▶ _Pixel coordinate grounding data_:
━━━━━━━━━━━━━━━━

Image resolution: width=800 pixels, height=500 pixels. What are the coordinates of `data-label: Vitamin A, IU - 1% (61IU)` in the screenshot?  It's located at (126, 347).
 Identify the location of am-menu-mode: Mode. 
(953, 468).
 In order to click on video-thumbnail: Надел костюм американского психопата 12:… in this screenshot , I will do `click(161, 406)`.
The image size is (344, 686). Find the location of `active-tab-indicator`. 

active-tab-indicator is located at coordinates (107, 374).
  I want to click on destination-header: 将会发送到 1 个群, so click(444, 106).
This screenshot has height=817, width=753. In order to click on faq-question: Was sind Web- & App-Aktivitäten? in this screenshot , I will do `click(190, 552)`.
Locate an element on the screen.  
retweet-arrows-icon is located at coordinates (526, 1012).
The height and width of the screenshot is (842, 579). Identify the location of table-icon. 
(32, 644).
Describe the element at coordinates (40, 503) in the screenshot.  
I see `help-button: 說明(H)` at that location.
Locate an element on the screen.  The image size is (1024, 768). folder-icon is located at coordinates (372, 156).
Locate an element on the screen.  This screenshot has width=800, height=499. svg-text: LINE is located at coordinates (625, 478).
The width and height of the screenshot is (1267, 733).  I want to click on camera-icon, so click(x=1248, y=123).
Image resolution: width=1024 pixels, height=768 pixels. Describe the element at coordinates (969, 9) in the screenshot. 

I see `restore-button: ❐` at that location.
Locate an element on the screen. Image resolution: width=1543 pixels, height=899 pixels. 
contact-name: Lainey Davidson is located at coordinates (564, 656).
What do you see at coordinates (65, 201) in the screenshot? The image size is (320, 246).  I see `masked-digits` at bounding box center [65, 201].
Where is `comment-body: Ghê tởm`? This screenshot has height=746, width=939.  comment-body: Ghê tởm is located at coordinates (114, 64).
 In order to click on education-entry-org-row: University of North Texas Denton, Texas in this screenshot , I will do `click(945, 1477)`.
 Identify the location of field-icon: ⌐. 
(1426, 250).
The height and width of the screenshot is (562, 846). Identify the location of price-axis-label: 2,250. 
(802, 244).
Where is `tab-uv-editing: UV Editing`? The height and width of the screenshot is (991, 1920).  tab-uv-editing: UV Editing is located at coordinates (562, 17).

━━━━━━━━━━━━━━━━

▶ _Task to carry out_: Copy the lines from the line with "The image size is (344, 686)." up to and including the line with "coordinates (625, 478).", keeping every line the same as it appears.

▶ _Solution_:
The image size is (344, 686). Find the location of `active-tab-indicator`. 

active-tab-indicator is located at coordinates (107, 374).
  I want to click on destination-header: 将会发送到 1 个群, so click(444, 106).
This screenshot has height=817, width=753. In order to click on faq-question: Was sind Web- & App-Aktivitäten? in this screenshot , I will do `click(190, 552)`.
Locate an element on the screen.  
retweet-arrows-icon is located at coordinates (526, 1012).
The height and width of the screenshot is (842, 579). Identify the location of table-icon. 
(32, 644).
Describe the element at coordinates (40, 503) in the screenshot.  
I see `help-button: 說明(H)` at that location.
Locate an element on the screen.  The image size is (1024, 768). folder-icon is located at coordinates (372, 156).
Locate an element on the screen.  This screenshot has width=800, height=499. svg-text: LINE is located at coordinates (625, 478).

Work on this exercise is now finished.